Cet arrêt est à mettre en perspective avec l’arrêt de la Cour Administrative d’Appel de Nantes en date du 8 octobre 2024 (n°23NT03788) qui avait pu semer le trouble quant aux conséquences du non-respect des obligations déclaratives par la holding dans le cadre du réinvestissement. La Cour avait jugé qu’à l’époque de la cession, le décret prévoyant les obligations déclaratives des holdings n’était pas encore entré en vigueur et que, de ce fait, l’administration fiscale ne pouvait remettre en cause le report d’imposition pour ce motif.
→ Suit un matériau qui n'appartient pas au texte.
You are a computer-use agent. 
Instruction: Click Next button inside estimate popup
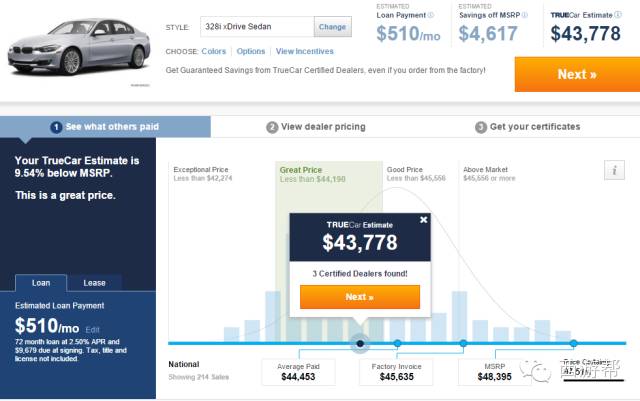pos(360,297)
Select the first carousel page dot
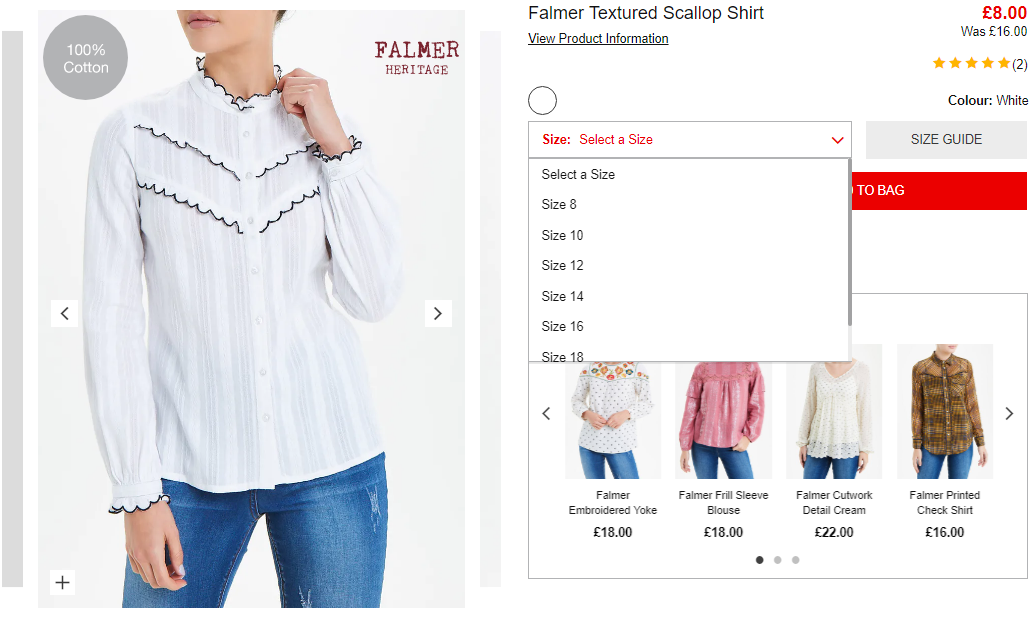This screenshot has width=1029, height=621. pos(759,560)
Ce qui pouvait laisser entendre, a contrario, que la solution aurait pu être différente une fois le décret entré en vigueur.

Cette décision semblait s’inscrire dans la logique de l’Administration fiscale qui tend à devenir de plus en plus inflexible sur l’application du formalisme et qui rappelle que le régime d’apport-cession nécessite un formalisme précis et rigoureux pour en assurer le suivi.

Dans ce contexte, l’arrêt de la Cour Administrative d’Appel de Toulouse apparait salutaire et semble davantage aligné avec les intentions du législateur s’agissant du régime afférent au report d’imposition qui qui a pour but « (…) de faciliter la restructuration d’entreprises et, par-là, de favoriser le maintien et le développement de l’activité économique » (CE 24 août 2011 n°316928).

L’éventuel recours qui pourrait être exercé devant le Conseil d’Etat contre cet arrêt devra être suivi avec intérêt.

En effet, en l’absence de dispositions légales ou réglementaires précisant les sanctions applicables lorsque le formalisme n’est pas respecté, l’incertitude demeure malgré cette décision rassurante d’un point de vue économique et pratique.

Nous ne pouvons dès lors qu’encourager les contribuables à apporter une attention particulière au respect des obligations déclaratives en la matière afin d’éviter tout risque de remise en cause par l’administration fiscale.